## Action item
Go through the listing below and reproduce it word for word.

## Records provided
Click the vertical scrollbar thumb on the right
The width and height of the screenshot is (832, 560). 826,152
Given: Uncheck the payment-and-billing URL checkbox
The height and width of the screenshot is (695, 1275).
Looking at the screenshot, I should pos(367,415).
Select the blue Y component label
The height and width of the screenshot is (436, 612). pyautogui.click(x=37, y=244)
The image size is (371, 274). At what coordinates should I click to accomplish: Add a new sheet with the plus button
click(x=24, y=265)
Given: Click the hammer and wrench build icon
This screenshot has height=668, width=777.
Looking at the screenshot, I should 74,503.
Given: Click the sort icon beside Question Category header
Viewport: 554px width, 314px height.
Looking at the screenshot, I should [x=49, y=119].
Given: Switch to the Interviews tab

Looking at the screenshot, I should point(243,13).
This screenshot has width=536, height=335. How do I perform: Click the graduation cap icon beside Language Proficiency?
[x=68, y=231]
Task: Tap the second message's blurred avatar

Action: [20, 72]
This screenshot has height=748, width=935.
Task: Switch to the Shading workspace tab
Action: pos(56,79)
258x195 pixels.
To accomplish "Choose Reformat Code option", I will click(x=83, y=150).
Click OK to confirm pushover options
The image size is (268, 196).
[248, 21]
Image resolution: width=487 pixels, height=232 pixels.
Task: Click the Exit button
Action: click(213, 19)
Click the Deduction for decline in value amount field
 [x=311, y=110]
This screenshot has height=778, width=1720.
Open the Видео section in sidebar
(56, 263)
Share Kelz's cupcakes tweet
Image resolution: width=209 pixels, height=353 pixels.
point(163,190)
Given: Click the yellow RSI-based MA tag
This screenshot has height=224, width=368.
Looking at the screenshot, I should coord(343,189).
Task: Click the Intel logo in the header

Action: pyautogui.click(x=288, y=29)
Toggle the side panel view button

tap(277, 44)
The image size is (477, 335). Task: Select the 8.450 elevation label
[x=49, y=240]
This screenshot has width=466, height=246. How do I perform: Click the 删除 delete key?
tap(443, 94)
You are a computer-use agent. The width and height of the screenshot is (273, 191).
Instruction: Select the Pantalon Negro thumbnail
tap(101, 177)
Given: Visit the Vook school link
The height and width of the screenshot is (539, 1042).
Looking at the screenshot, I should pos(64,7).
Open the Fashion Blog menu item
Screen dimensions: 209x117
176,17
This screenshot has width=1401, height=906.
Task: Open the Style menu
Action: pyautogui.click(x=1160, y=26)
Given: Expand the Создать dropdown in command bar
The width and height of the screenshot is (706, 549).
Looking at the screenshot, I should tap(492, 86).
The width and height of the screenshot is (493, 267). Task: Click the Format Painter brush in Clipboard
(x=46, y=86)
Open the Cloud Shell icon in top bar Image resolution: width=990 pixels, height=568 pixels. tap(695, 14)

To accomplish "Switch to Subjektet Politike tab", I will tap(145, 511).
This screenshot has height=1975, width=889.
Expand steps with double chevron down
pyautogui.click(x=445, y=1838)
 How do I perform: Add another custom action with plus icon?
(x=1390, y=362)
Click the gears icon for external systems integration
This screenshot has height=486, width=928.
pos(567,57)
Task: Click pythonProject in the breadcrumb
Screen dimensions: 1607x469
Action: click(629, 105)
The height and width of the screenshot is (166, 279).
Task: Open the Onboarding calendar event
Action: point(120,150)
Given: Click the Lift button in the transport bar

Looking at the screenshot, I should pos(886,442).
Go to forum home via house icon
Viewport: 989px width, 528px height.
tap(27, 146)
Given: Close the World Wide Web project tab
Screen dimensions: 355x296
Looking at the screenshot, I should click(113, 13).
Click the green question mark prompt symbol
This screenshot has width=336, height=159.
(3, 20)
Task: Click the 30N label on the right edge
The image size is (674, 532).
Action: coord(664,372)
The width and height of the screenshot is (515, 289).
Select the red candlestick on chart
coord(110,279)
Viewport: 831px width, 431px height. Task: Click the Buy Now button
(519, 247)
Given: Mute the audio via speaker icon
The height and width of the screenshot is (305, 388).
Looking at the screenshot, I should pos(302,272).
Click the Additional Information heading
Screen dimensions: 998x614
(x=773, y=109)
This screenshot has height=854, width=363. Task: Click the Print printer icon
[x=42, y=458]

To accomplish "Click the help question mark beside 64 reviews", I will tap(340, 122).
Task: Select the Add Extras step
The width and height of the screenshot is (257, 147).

## Your solution
Click the vertical scrollbar thumb on the right
The width and height of the screenshot is (832, 560). 826,152
Given: Uncheck the payment-and-billing URL checkbox
The height and width of the screenshot is (695, 1275).
Looking at the screenshot, I should pos(367,415).
Select the blue Y component label
The height and width of the screenshot is (436, 612). pyautogui.click(x=37, y=244)
The image size is (371, 274). At what coordinates should I click to accomplish: Add a new sheet with the plus button
click(x=24, y=265)
Given: Click the hammer and wrench build icon
This screenshot has height=668, width=777.
Looking at the screenshot, I should 74,503.
Given: Click the sort icon beside Question Category header
Viewport: 554px width, 314px height.
Looking at the screenshot, I should [x=49, y=119].
Given: Switch to the Interviews tab

Looking at the screenshot, I should point(243,13).
This screenshot has width=536, height=335. How do I perform: Click the graduation cap icon beside Language Proficiency?
[x=68, y=231]
Task: Tap the second message's blurred avatar

Action: [20, 72]
This screenshot has height=748, width=935.
Task: Switch to the Shading workspace tab
Action: pos(56,79)
258x195 pixels.
To accomplish "Choose Reformat Code option", I will click(x=83, y=150).
Click OK to confirm pushover options
The image size is (268, 196).
[248, 21]
Image resolution: width=487 pixels, height=232 pixels.
Task: Click the Exit button
Action: click(213, 19)
Click the Deduction for decline in value amount field
 [x=311, y=110]
This screenshot has height=778, width=1720.
Open the Видео section in sidebar
(56, 263)
Share Kelz's cupcakes tweet
Image resolution: width=209 pixels, height=353 pixels.
point(163,190)
Given: Click the yellow RSI-based MA tag
This screenshot has height=224, width=368.
Looking at the screenshot, I should coord(343,189).
Task: Click the Intel logo in the header

Action: pyautogui.click(x=288, y=29)
Toggle the side panel view button

tap(277, 44)
The image size is (477, 335). Task: Select the 8.450 elevation label
[x=49, y=240]
This screenshot has width=466, height=246. How do I perform: Click the 删除 delete key?
tap(443, 94)
You are a computer-use agent. The width and height of the screenshot is (273, 191).
Instruction: Select the Pantalon Negro thumbnail
tap(101, 177)
Given: Visit the Vook school link
The height and width of the screenshot is (539, 1042).
Looking at the screenshot, I should pos(64,7).
Open the Fashion Blog menu item
Screen dimensions: 209x117
176,17
This screenshot has width=1401, height=906.
Task: Open the Style menu
Action: pyautogui.click(x=1160, y=26)
Given: Expand the Создать dropdown in command bar
The width and height of the screenshot is (706, 549).
Looking at the screenshot, I should tap(492, 86).
The width and height of the screenshot is (493, 267). Task: Click the Format Painter brush in Clipboard
(x=46, y=86)
Open the Cloud Shell icon in top bar Image resolution: width=990 pixels, height=568 pixels. tap(695, 14)

To accomplish "Switch to Subjektet Politike tab", I will tap(145, 511).
This screenshot has height=1975, width=889.
Expand steps with double chevron down
pyautogui.click(x=445, y=1838)
 How do I perform: Add another custom action with plus icon?
(x=1390, y=362)
Click the gears icon for external systems integration
This screenshot has height=486, width=928.
pos(567,57)
Task: Click pythonProject in the breadcrumb
Screen dimensions: 1607x469
Action: click(629, 105)
The height and width of the screenshot is (166, 279).
Task: Open the Onboarding calendar event
Action: point(120,150)
Given: Click the Lift button in the transport bar

Looking at the screenshot, I should pos(886,442).
Go to forum home via house icon
Viewport: 989px width, 528px height.
tap(27, 146)
Given: Close the World Wide Web project tab
Screen dimensions: 355x296
Looking at the screenshot, I should click(113, 13).
Click the green question mark prompt symbol
This screenshot has width=336, height=159.
(3, 20)
Task: Click the 30N label on the right edge
The image size is (674, 532).
Action: coord(664,372)
The width and height of the screenshot is (515, 289).
Select the red candlestick on chart
coord(110,279)
Viewport: 831px width, 431px height. Task: Click the Buy Now button
(519, 247)
Given: Mute the audio via speaker icon
The height and width of the screenshot is (305, 388).
Looking at the screenshot, I should pos(302,272).
Click the Additional Information heading
Screen dimensions: 998x614
(x=773, y=109)
This screenshot has height=854, width=363. Task: Click the Print printer icon
[x=42, y=458]

To accomplish "Click the help question mark beside 64 reviews", I will tap(340, 122).
Task: Select the Add Extras step
The width and height of the screenshot is (257, 147).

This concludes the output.